*PROBLEM DESCRIPTION*:
Write out the part of the material that opens with the line containing "Click the Devices circled arrow icon" and continues through the end of the material, copying those lines exactly.

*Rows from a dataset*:
--*--

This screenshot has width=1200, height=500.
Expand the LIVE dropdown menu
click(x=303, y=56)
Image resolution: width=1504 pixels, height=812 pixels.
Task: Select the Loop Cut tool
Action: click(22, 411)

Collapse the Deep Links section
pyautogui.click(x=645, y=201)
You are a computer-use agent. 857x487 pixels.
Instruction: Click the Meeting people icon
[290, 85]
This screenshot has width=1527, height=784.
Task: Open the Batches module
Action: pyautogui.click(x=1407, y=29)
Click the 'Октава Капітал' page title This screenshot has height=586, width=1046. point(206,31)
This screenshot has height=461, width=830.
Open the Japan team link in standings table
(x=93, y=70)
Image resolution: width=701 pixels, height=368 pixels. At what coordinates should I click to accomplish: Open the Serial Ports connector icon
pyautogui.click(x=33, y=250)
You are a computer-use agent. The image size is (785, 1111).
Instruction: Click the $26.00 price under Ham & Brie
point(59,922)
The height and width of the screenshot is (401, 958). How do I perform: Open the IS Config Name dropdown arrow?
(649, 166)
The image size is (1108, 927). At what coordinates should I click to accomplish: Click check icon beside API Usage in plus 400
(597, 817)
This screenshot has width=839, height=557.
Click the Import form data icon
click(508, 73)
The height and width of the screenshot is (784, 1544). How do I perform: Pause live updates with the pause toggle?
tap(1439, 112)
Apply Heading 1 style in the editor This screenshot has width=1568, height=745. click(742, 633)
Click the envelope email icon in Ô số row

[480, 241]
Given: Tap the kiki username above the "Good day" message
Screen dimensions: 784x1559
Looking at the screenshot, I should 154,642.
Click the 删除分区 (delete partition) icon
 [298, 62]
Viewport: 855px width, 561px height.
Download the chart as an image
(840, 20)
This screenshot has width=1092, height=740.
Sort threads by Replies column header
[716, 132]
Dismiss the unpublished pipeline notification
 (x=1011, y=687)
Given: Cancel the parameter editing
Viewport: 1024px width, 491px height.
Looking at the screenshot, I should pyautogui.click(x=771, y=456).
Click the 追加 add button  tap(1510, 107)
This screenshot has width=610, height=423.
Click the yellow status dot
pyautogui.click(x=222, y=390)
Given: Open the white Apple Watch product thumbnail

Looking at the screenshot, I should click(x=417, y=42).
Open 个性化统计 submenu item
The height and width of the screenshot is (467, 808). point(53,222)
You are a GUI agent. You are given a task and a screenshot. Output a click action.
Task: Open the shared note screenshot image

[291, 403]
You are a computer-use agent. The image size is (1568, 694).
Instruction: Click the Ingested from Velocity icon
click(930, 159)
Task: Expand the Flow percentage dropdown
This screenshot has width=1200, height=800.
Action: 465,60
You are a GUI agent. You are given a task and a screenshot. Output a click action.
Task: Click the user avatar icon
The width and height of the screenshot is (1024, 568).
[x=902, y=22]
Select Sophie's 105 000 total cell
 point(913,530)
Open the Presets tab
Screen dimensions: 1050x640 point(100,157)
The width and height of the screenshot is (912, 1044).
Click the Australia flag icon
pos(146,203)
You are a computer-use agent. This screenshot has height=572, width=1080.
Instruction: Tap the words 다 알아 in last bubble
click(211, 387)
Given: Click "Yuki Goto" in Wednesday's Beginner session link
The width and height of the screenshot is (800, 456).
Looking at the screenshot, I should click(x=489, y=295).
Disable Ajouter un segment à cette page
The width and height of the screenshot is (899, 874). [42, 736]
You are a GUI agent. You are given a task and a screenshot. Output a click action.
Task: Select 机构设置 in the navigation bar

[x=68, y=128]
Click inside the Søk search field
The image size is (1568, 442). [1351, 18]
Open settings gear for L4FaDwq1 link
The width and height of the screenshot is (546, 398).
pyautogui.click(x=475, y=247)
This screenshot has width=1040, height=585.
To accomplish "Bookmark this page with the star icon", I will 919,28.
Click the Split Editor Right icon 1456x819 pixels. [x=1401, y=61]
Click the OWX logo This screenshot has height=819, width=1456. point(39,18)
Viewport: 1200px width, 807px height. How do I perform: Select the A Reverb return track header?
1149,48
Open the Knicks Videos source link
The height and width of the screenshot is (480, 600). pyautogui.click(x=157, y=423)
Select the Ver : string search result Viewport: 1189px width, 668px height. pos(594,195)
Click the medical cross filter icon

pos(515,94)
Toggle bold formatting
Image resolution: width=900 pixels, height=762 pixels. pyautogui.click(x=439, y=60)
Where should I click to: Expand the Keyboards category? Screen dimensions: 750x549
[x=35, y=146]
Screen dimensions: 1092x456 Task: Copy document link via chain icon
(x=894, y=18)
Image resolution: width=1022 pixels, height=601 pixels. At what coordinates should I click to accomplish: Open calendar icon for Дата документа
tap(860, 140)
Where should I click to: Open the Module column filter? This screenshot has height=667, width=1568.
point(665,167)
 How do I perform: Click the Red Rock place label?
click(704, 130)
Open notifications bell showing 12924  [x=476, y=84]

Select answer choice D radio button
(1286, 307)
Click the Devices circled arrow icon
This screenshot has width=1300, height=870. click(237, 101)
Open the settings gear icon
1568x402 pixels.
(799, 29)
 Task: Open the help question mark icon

--*--

*WRITTEN SOLUTION*:
Click the Devices circled arrow icon
This screenshot has width=1300, height=870. click(237, 101)
Open the settings gear icon
1568x402 pixels.
(799, 29)
 Task: Open the help question mark icon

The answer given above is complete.